◆ What is needed: Search through the entries for the word "Trwam" and copy every line that has it.

◆ Data under study:
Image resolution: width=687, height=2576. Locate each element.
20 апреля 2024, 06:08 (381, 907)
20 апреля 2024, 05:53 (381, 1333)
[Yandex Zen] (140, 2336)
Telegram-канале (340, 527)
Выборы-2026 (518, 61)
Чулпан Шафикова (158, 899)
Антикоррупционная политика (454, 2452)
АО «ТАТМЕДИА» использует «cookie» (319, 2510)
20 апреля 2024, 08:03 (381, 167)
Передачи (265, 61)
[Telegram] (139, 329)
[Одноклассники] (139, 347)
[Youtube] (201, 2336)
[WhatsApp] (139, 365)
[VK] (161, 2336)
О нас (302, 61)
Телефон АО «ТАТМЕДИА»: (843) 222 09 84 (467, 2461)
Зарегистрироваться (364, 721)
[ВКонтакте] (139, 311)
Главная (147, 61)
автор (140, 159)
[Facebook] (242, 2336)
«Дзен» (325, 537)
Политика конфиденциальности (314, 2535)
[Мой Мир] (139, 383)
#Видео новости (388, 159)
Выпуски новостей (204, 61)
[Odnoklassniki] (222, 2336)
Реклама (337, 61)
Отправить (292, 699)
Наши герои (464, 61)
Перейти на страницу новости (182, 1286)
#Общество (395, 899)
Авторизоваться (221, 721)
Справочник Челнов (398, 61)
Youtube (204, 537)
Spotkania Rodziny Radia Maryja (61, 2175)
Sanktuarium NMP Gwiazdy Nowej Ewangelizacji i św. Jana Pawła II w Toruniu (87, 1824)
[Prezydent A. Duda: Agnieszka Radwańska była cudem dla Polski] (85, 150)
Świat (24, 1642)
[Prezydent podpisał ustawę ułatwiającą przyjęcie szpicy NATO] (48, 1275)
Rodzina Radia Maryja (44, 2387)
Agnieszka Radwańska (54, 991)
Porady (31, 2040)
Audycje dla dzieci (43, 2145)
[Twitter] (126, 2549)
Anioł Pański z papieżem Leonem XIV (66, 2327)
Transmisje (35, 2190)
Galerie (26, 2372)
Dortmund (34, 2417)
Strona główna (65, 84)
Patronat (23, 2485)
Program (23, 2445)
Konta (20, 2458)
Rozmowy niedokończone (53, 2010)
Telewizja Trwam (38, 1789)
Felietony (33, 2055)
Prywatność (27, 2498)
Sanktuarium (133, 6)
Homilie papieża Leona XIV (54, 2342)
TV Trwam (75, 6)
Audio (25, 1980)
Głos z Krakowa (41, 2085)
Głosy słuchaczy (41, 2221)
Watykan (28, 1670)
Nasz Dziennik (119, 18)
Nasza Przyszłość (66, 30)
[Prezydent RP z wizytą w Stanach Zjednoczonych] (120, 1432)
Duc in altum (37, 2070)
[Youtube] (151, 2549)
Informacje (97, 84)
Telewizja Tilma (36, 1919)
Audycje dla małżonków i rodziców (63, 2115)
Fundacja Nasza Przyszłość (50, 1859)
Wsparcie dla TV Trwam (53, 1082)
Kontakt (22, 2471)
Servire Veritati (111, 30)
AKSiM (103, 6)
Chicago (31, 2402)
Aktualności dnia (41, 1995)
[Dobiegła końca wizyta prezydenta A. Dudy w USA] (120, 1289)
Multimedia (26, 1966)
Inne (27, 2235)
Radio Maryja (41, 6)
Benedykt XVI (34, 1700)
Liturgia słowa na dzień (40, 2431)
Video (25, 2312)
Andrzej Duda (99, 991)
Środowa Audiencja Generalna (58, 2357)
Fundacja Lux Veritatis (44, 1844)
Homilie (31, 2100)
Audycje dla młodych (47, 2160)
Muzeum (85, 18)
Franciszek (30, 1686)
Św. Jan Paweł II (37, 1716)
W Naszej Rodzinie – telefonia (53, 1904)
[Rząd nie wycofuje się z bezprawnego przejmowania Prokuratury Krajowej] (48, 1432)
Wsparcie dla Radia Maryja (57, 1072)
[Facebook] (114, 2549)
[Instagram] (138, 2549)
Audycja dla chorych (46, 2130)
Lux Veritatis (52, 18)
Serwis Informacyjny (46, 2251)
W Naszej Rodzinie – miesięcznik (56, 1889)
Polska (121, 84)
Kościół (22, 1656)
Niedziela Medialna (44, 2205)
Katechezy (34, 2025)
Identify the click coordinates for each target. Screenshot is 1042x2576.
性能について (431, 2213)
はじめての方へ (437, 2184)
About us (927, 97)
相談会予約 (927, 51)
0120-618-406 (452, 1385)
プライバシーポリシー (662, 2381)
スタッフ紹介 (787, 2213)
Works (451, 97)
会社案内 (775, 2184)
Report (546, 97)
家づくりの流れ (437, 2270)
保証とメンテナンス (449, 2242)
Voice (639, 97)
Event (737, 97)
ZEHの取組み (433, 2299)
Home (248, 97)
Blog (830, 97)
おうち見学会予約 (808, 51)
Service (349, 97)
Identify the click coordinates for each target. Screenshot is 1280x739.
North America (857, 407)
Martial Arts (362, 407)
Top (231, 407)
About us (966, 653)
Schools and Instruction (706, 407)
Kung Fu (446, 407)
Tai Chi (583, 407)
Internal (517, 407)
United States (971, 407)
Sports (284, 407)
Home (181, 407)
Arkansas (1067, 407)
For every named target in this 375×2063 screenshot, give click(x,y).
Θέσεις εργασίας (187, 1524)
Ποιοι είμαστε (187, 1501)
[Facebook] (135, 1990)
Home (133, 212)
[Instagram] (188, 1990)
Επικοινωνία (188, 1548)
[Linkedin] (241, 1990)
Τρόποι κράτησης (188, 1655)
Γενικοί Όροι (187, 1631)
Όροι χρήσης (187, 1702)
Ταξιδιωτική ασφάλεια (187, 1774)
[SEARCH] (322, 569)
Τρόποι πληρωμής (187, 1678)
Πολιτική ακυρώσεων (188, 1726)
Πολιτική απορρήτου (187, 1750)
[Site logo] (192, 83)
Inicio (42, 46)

◆ Result:
Telewizja Trwam (38, 1789)
TV Trwam (75, 6)
Wsparcie dla TV Trwam (53, 1082)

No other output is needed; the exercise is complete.